Could We See a Return of Stagflation?
Uncertainty about the economy has been leading the likes of Federal Reserve Chairman Jerome Powell and JPMorgan Chase CEO Jamie Dimon, A78, to raise the specter of stagflation affecting the U.S. Those concerns are driven by worry about both the inflationary impact of tariffs and potential for them to dampen economic activity, among other concerns.
The last period of stagflation in the U.S. occurred in the 1970s and has rarely come up in popular discourse—until recently. To learn more about the economics behind stagflation, Tufts Now spoke with Marcelo Bianconi, Fortune Family Professor and chair of the Department of Economics, and author of Financial Economics, Risk and Information.

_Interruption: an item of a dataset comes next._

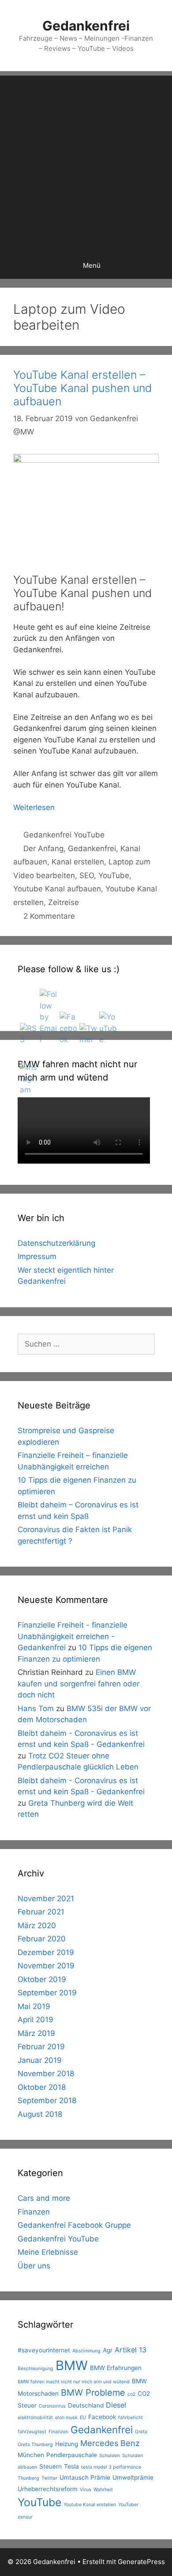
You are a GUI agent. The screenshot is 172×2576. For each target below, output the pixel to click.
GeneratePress (141, 2561)
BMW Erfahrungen (116, 2367)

What does stagflation mean?
Stagflation occurred in the 1970s in the U.S and worldwide. It was called that because it’s a mixture of stagnation—high unemployment rates, low incomes, low or negative gross domestic product (GDP) growth—and inflation, a higher-than-average rate of price changes.
If you look at the U.S. data, you can see a clear trend from 1972 to mid-1975 with inflation really going up. At the same time, the unemployment rate was spiking and GDP growth was declining. That was defined by economists at that time as the process of stagflation, which can be very damaging for individuals, firms, and the market in general.
What are the underlying economic issues that drive stagflation?
In the 1970s, expectations about future changes in prices and about future economic activity became very important. When people expected inflation to go up, they would demand higher wages—what became known as wage-price spirals. You’d have higher inflation and then worker demands for higher wages to keep up with inflation, which would drive inflation higher. One feeds into the other.
Firms and individuals also would try to shift their investments and their consumption patterns to match their expectations, compounding the problems and leading to higher unemployment.
Is the U.S. economy similar now to what it was in the 1970s?
The U.S. economy and the world economy in the 1970s were very different from what they are now. The U.S. economy was not as open as it is today. There was a big process of globalization in the intervening decades that made the economy more interdependent with the rest of the world.
The 1970s also had some shocks that affected expectations about how the economy would be in the future. The first shock was in August 1971, when the federal administration dropped the Bretton Woods Agreement, the fixed exchange rate between the dollar and gold, and introduced several other measures including wage and price freezes, and surcharges on imports. The new system of flexible exchange rates eventually affected prices, as did the oil price shocks of the 1970s, when energy prices rose rapidly.
Why are some people concerned about stagflation now?
I think it’s all about future expectations. Currently there is a lot of uncertainty relating to economic policy, and that creates problems for individuals and firms trying to plan for the future.
A big policy change is going on with tariffs and trade policy, implemented by the federal administration. Individuals could conclude that policy changes of this type would lead to higher unemployment and potentially lower economic activity. At the same time, because the tariffs impact prices, we could see changes in prices—higher inflation. These are all potential scenarios.
What’s happening right now in the economy?
If you look at the data now on a quarterly basis, the inflation of the Consumer Price Index in the last couple of quarters has been almost flat. And the unemployment rate, by standards of several decades ago, continues to be very low. So right now, I don’t see stagflation on the immediate horizon.